Bayes Parameter Estimation (BPE) tutorial

A slecture by ECE student student Haiguang Wen

Partly based on the ECE662 Spring 2014 lecture material of Prof. Mireille Boutin.

1. What will you learn from this slecture?

• Basic knowledge of Bayes parameter estimation
• An example to illustrate the concept and properties of BPE
• The effect of sample size on the posterior
• The effect of prior on the posterior

2. Introduction

Bayes parameter estimation (BPE) is a widely used technique for estimating the probability density function of random variables with unknown parameters. Suppose that we have an observable random variable X for an experiment and its distribution depends on unknown parameter θ taking values in a parameter space Θ. The probability density function of X for a given value of θ is denoted by p(x|θ ). It should be noted that the random variable X and the parameter θ can be vector-valued. Now we obtain a set of independent observations or samples S = {x1,x2,...,xn} from an experiment. Our goal is to compute p(x|S) which is as close as we can come to obtain the unknown p(x), the probability density function of X.
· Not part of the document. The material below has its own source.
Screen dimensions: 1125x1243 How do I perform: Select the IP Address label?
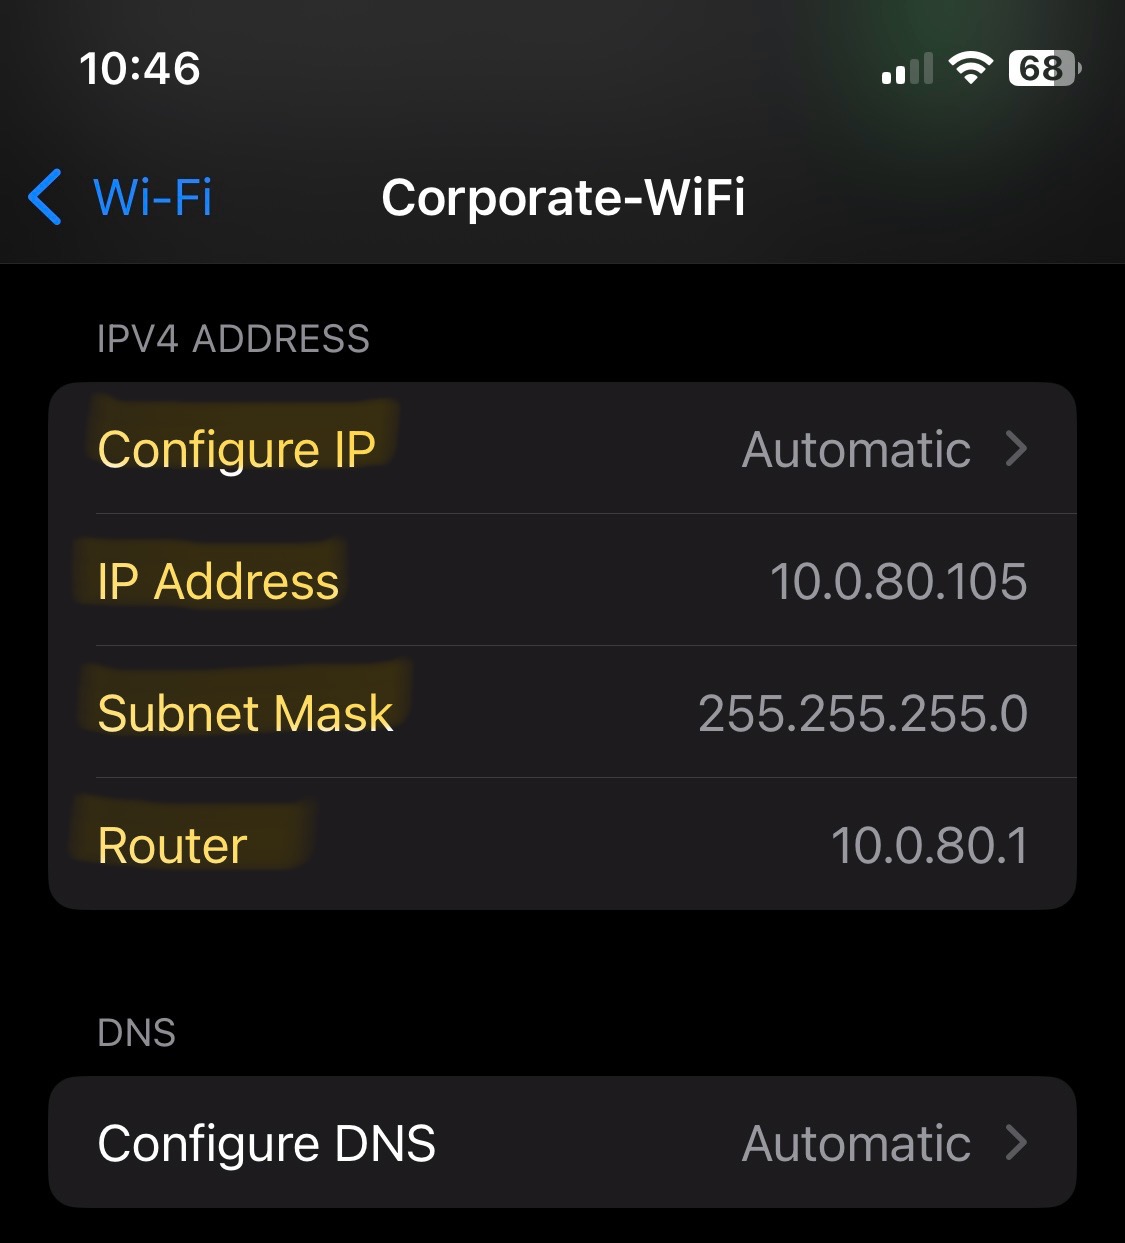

In Bayes parameter estimation, the parameter θ is viewed as a random variable or random vector following the distribution p(θ ). Then the probability density function of X given a set of observations S can be estimated by

\begin{align} p(x|S)&= \int p(x,\theta |S) d\theta \\ &= \int p(x|\theta,S)p(\theta|S)d\theta \\ &= \int p(x|\theta)p(\theta|S)d\theta \end{align}
(1)

So if we know the form of p(x|θ) with unknown parameter vector θ, then we need to estimate the weight p(θ |S), often called posterior, so as to obtain p(x|S) using Eq. (1). Based on Bayes Theorem, the posterior can be written as

$p(\theta|S) = \frac{p(S|\theta)p(\theta)}{\int p(S|\theta)p(\theta)d\theta}$
(2)

where p(θ) is called prior distribution or simply prior, and p(S|θ) is called likelihood function [1]. A prior is intended to reflect our knowledge of the parameter before we gather data and the posterior is an updated distribution after obtaining the information from data.

3. Estimate posterior

In this section, let’s start with a tossing coin example [2]. Let S = {x1,x2,...,xn} be a set of coin flipping observations, where xi = 1 denotes 'Head' and xi = 0 denotes 'Tail'. Assume the coin is weighted and our goal is to estimate parameter θ , the probability of 'Head'. Assume that we flipped a coin 20 times yesterday, but we did not remember how many times the ’Head’ was observed. What we know is that the probability of 'Head' is around 1/4, but this probability is uncertain since we only did 20 trails and we did not remember the number of 'Heads'. With this prior information, we decide to do this experiment today so as to estimate the parameter θ .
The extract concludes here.